Here is the shift: your members do not want just a workout anymore. They want a result. McKinsey surveyed more than 9,000 consumers and found wellness has become a daily practice, with people buying outcomes like sleep, recovery, and energy. Meanwhile, most people who quit a studio do not leave over price. They leave because they stopped seeing results or got bored, and half are gone within 90 days.
In this solo episode, Jackie Murphy breaks down what your members are really asking for, why studios are too slow to give it to them, and the one recovery move you can make this quarter to get a full year ahead of your market. Become the Studio CEO.
TIMESTAMPED OUTLINE
- [00:00] The $27 billion recovery wave nobody in yoga and Pilates is riding yet
- [01:57] Why this is a "where is this going" conversation, not a quick tip
- [03:56] The belief keeping you stuck: a great class is the whole product
- [06:31] What is opening now: cycling 4%, Pilates 46%, yoga 27%
- [09:26] Recovery: the fastest moving, least crowded category in wellness
- [11:11] Three reasons recovery works for a yoga or Pilates studio
- [13:40] Four ways to start small (no $200K build-out required)

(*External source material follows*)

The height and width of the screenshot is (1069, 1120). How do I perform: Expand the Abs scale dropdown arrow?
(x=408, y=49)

- [16:48] The CEO question that changes how you run your business
- [18:18] What is coming in two weeks and where to connect
KEY TAKEAWAYS
- Your members stopped buying activity. They are buying outcomes: sleep, recovery, energy, longevity.
- Price is rarely why people quit. They leave because they stopped seeing results or got bored, and half leave within 90 days.

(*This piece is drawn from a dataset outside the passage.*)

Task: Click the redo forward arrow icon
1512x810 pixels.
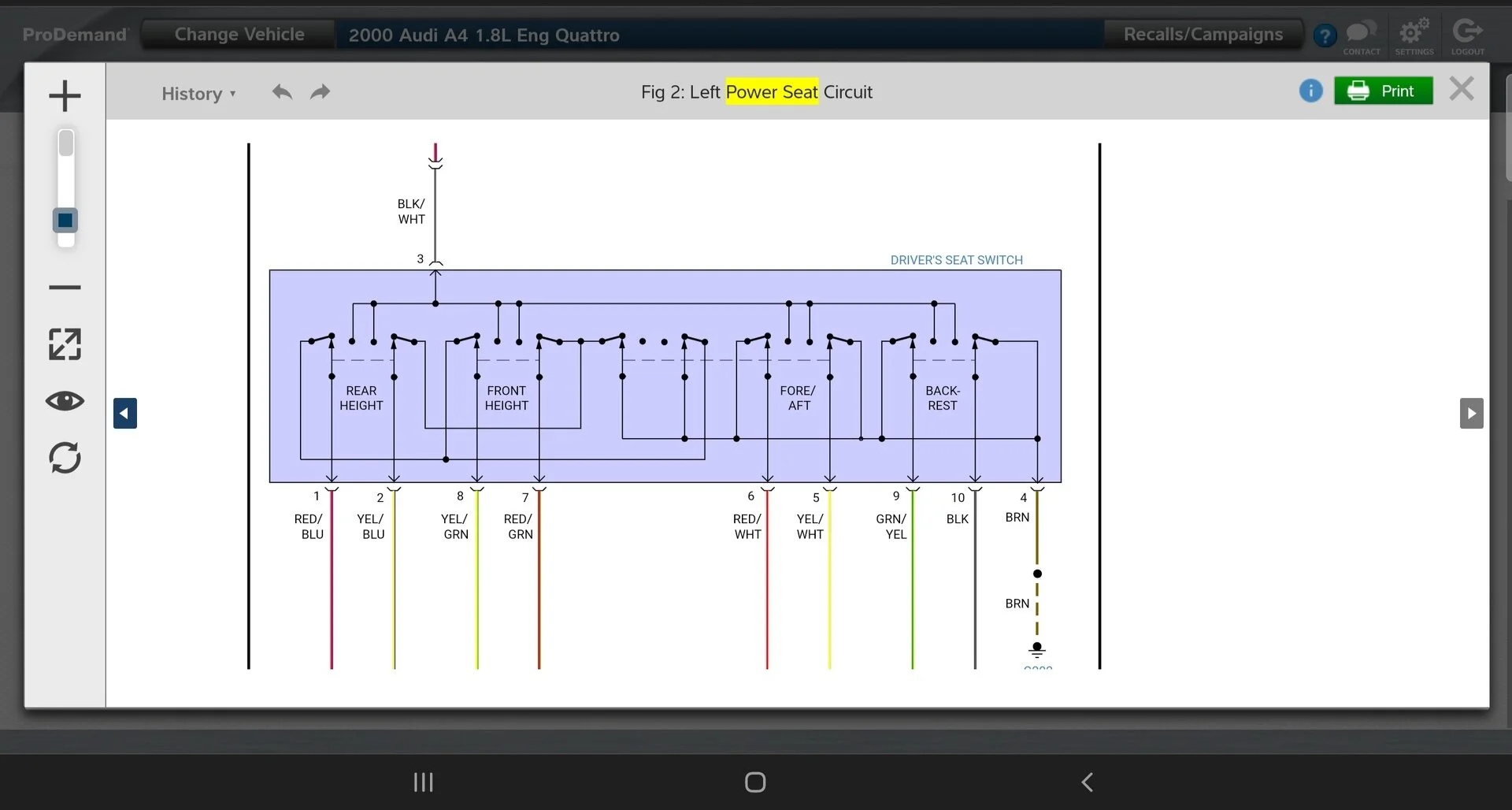Action: (320, 92)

- Recovery revenue does not require another instructor, so you add income without adding payroll.
- A $59 recovery add-on at 40% member adoption can mean roughly $60K in new recurring revenue per year.
- You do not need a $200K build-out. Start with one layer and prove demand first.

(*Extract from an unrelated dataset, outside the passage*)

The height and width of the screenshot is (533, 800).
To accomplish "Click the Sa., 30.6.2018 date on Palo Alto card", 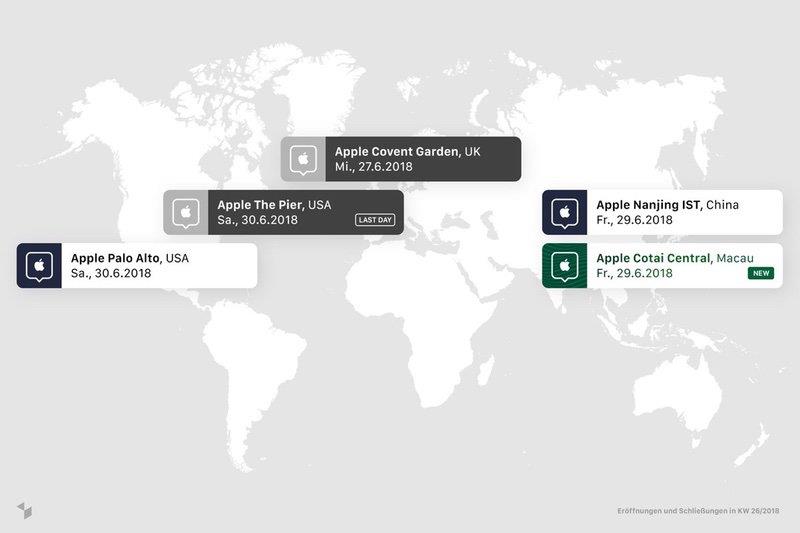I will (x=110, y=273).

- The studios that move now own the next decade. The ones who wait spend it catching up.
PULL QUOTES
"This is not a hustle problem. The market is moving underneath you, and this is the memo nobody sent."
"A beautiful class used to be the whole product. It is not anymore."
"You never got to vote on that. Your customer just changed their mind."
"You do not have to build an empire to start. Pick the lightest version that fits your space and your brand."
"Stop operating as a teacher who owns a studio and start running a wellness brand."
FAQ
Is recovery a real opportunity for yoga and Pilates studios?
Yes. The fitness recovery market was about $8 billion last year and is projected to hit nearly $27 billion by 2035. Very few yoga and Pilates studios offer it yet, which is exactly why the window is open now.
Do I need to build a sauna or cold plunge to start?
No. Start with a weekly recovery or restorative class, partner with a local sauna or cold plunge spot, or add a simple product like compression boots. Prove demand first, then scale.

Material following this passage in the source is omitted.